* _Directions for this task_
Rewrite the records as a numbered list, starting at the first line and ending at the line that contains "coordinates (1539, 25).". Leave out any blank lines.

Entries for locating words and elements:
* * * * * * *
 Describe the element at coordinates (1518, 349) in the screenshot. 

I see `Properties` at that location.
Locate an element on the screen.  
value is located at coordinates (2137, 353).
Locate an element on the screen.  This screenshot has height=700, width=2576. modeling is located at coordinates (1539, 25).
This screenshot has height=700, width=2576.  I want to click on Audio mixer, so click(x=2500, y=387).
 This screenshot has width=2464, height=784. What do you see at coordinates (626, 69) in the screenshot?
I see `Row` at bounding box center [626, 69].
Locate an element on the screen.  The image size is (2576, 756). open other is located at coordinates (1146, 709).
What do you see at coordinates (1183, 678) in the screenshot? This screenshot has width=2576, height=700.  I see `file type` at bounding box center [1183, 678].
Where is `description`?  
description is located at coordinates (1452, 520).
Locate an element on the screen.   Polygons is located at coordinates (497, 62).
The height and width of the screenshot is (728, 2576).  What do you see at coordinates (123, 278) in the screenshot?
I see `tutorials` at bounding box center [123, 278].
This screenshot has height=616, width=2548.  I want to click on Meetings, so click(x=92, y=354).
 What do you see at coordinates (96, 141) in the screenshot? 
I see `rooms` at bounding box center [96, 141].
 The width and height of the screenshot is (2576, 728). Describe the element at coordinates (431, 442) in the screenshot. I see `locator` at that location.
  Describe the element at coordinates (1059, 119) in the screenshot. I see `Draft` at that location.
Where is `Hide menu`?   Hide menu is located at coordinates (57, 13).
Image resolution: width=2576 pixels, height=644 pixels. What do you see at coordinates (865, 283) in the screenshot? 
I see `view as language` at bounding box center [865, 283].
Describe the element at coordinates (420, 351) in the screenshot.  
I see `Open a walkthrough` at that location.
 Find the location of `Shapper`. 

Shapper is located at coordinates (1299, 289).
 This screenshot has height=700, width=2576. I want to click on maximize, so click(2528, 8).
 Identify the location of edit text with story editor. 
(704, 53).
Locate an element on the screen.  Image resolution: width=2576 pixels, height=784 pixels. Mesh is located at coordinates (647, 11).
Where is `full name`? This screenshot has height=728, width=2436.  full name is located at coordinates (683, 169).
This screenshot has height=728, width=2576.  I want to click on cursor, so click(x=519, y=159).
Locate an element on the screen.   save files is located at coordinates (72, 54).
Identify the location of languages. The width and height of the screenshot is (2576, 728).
* * * * * * *
* _Expected output_
1.  Describe the element at coordinates (1518, 349) in the screenshot. 
2. I see `Properties` at that location.
3. Locate an element on the screen.  
4. value is located at coordinates (2137, 353).
5. Locate an element on the screen.  This screenshot has height=700, width=2576. modeling is located at coordinates (1539, 25).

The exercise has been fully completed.